In the Apostles' Creed the phrase appears in the following passage (also from the 1662 Book of Common Prayer):

He ascended into heaven,
And sitteth on the right hand of God the Father Almighty;
From thence he shall come to judge the quick and the dead.

== Other uses ==

=== Shakespeare's Hamlet ===

This phrase occurs in Shakespeare's tragedy Hamlet, when Ophelia's brother, Laertes, at the burial of his sister, Ophelia, asks the gravedigger to hold off throwing earth onto Ophelia's body and jumps into her grave and says, "Now pile your dust upon the quick and the dead . . . " (line 5.1.240). Laertes is "quick" (i.e., alive), and Ophelia is dead. The scene dramatizes the extreme passion of Laertes. A play on the expression comes earlier in the same scene, when Hamlet asks a gravedigger whose grave is being dug, and the gravedigger, designated as CLOWN, uses a pun on the word, "lie," and playfully evades Hamlet's question. Hamlet's reply includes the line, "'tis for the dead, not for the quick . . ." (line 5.1.118).

=== In fiction ===

Several books and films have been made using the idiom as their title. The books include a 1943 work by Ellery Queen, a 1956 book by Bill Waterton, a 1973 novel by Louis L'Amour involving a gunfight and a tale of revenge, a 1991 book by George Grant, and a 2002 novel by Joy Williams. Robert Heinlein's 1940 short story "The Roads Must Roll" tells that "It was not physically possible to drive safely in those crowded metropolises. Pedestrians were sardonically divided into two classes, the quick, and the dead."

The films include a 1963 war film by Robert Totten, a 1978 documentary about the deadly danger of motor racing, where 'quick' is taken in both the modern and the original sense, and a 1987 television film by Robert Day based on L'Amour's novel. Sam Raimi's 1995 film The Quick and the Dead tells the story of a female gunfighter who rides into a frontier town and joins a deadly duelling competition to seek revenge for her father's death; here, 'quick' means both "quick on the draw" and "alive".

In 2022, under the same title, the British fine-art photographer David Yarrow made a photograph on the theme of the gun-toting visitor to a Wild West town, using a cast of 120 people "near the Crazy Mountain at the old Marlboro Ranch in Montana".

=== In literary analysis ===

Joan Douglas Peters, analysing the novelist D. H. Lawrence's theory of literary genres, notes that he defines genres as either "quick" or "dead", and that he uses the "quick and the dead" opposition not metaphorically but "as simple, literal description". That is despite his metaphorical definition of "quick" as "the God-flame in everything". In her view, Lawrence finds no contradiction between "the use of metaphor and the expression of literal truth." Peters comments that Lawrence satirizes the religious phrase, but makes use of it all the same, as if to try to prove that "categorical statements should not be taken categorically."
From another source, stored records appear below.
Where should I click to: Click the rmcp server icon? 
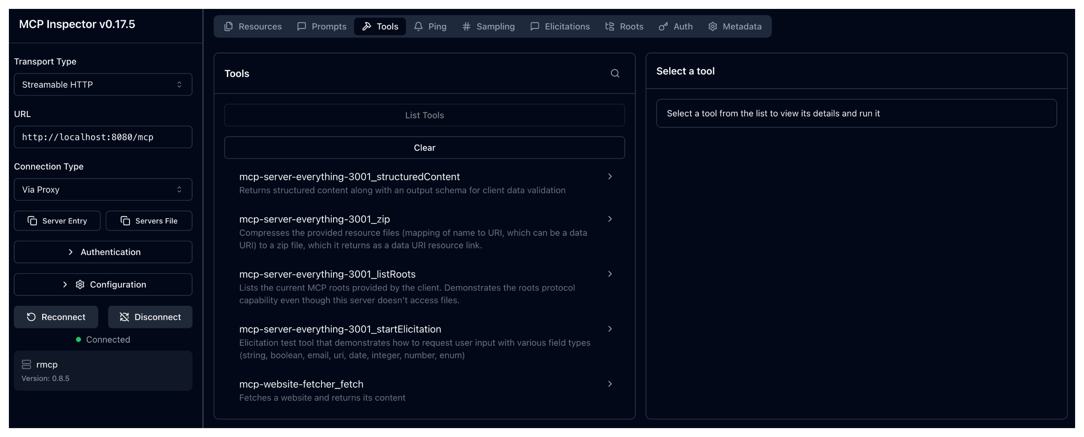pyautogui.click(x=27, y=364)
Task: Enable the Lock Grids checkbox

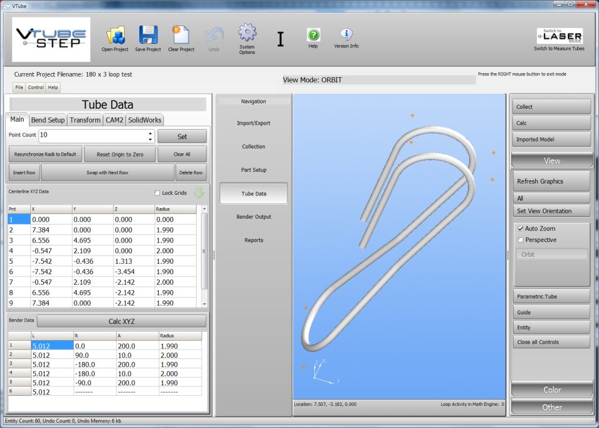Action: (157, 193)
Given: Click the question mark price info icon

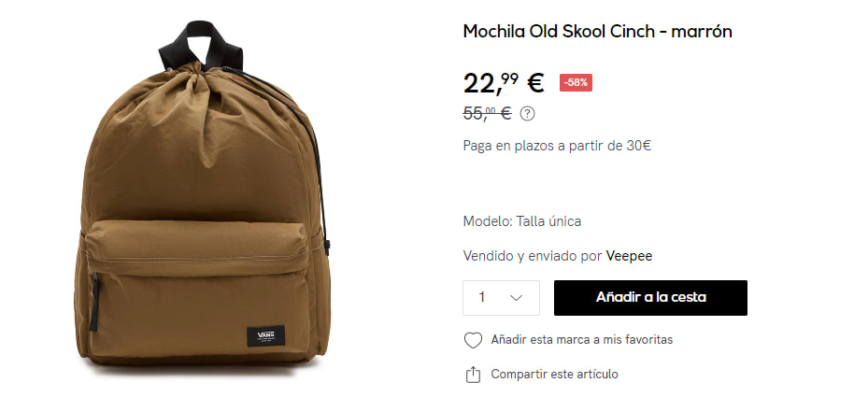Looking at the screenshot, I should point(527,114).
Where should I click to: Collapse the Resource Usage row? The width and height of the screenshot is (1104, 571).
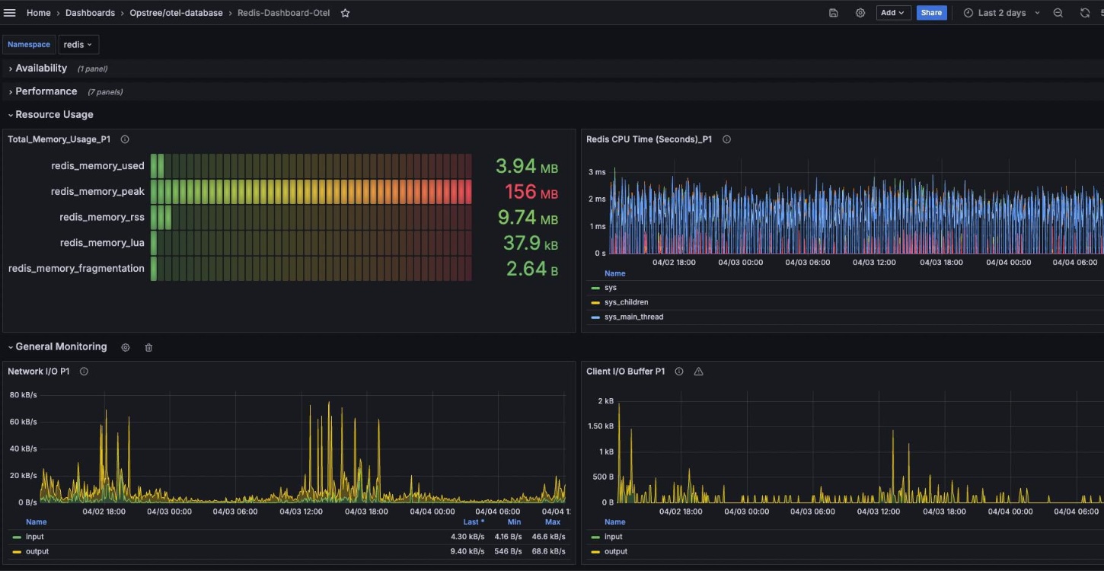coord(54,115)
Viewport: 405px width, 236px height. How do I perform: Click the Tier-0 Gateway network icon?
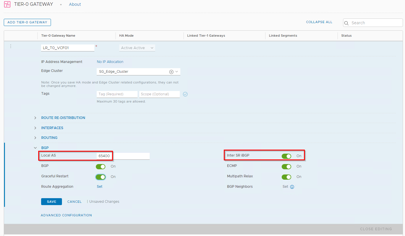[7, 4]
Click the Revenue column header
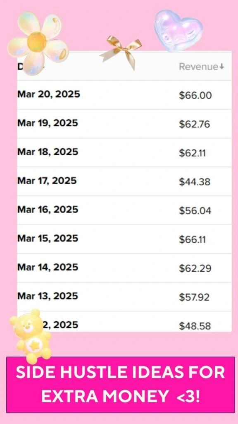This screenshot has width=238, height=424. (198, 66)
Michelle Toumayants, describing Melvin B. Tolson's use of a mass of proverbs occupying 84 lines of the text of his poetic Libretto, writes that these give the reader insight into the suffering of slaves of African origin: "Griots, the quick owe the quick and the dead. A man owes man to man!" while the character representing Europe denies that Africa has a history: Seule de tous les continents...l'Afrique n'a pas d'histoire. In her view, the "unrelenting, metered, pithy proverbs" are for Tolson "the poetry of the Africans, their art, their music, their culture" as spoken by the "poet-warrior griot".